February 2020 Cyber Security Threats to be Vigilant For

Learning from 6 Focus Threats in February 2020

The threat update from Accelerate provides a consolidated monthly summary of recent business threats that you need to be vigilant for. We are continuously monitoring the emerging threats, vulnerabilities and breaches from key industry security organisations, such as NCSE and Fortilabs. In this month’s threat summary:

Cisco Software Licencing Manager exposed to remote attack
Malware Targets Supply Chain Software & Industrial Control Systems (ICS)
Malicious Emails take advantage of Coronavirus concerns
Dell’s preinstalled business SupportAssist software open to insider threat
Amazon acknowledges threat to IoT Ring Doorbell users by enforcing Two-Factor Authentication
WordPress “GDPR Cookie Consent Plugin” has critical vulnerability, affecting thousands of sites.

1. Cisco Software Licencing Manager exposed to remote attack

A critical flaw in Cisco’s On-Prem Smart Software Licencing Manager has been discovered, allowing remote attackers to access a sensitive part of the system with a high-privileged account. The vulnerability allows the use of a default static password even if the platform is not directly connected to the internet.

The vulnerability only affects systems if the HA feature is enabled, with Cisco issuing a patch this week.

2. Malware Targets Supply Chain Software & Industrial Control Systems (ICS)

The Kwampirs malware is a backdoor trojan used to gain remote access to compromised computers. The trojan collects basic information about the compromised system to determine a high-value target, copying the trojan across open network shares to infect additional systems.

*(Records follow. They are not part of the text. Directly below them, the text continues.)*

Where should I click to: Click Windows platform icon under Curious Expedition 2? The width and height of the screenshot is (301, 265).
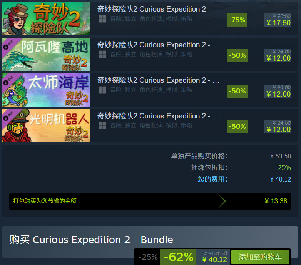(102, 19)
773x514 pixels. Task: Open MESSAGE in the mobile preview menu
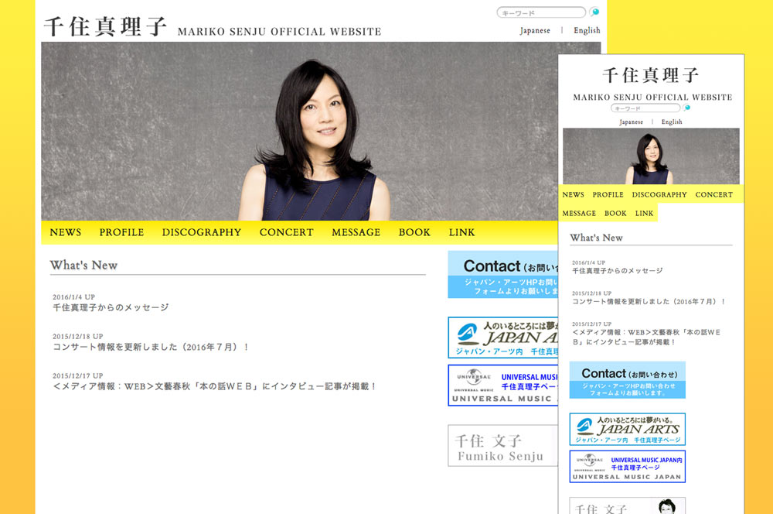[x=579, y=214]
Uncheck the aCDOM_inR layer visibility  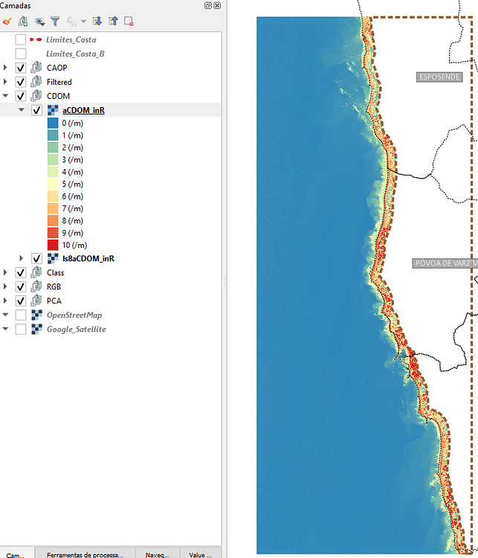(36, 110)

Software supply chain companies are believed to be targeted in order to gain access to the victim’s strategic partners and/or customers, including entities supporting Industrial Control Systems (ICS) for global energy generation, transmission, and distribution. This same malware has also been deployed to attack companies in the healthcare and financial sectors.

3. Malicious Emails take advantage of Coronavirus concerns.

A malicious email campaign targets business users by actively distributing malware through infected word documents, masquerading as an official message from public health centres claiming to provide details on preventative measures against Coronavirus.

Infected computers then go on to deliver malicious spam messages to other targets and to drop other strains of malware onto the infected device.

4. Dell’s preinstalled business SupportAssist software open to insider threat

A high-severity flaw in the Dell SupportAssist software, which comes preinstalled on most new Dell devices running Windows, could be putting your business at risk by allowing an attacker to execute software with administrator privileges.

Dell has confirmed, “A locally authenticated low privileged user could exploit this vulnerability, resulting in the privileged execution software on the device.

5. Amazon acknowledges threat to IoT Ring Doorbell users by enforcing Two-Factor Authentication.

Following reports of Amazon Ring sharing personally identifiable information with third-party analytics firms without disclosing to its customers, it said it would pause its data-sharing and increase its privacy protection by implementing two factor authentication.

Whilst previously offered as an option to customers, the second layer of authentication will now be mandatory for all users.

6. WordPress “GDPR Cookie Consent Plugin” has critical vulnerability, affecting thousands of sites.

A popular GDPR compliance plugin on WordPress, GDPR Cookie Consent, has a critical vulnerability which could enable threat actors to modify content or inject malicious JavaScript code. The plugin is installed and active across 700k WordPress sites, as such it is a prime target for attackers.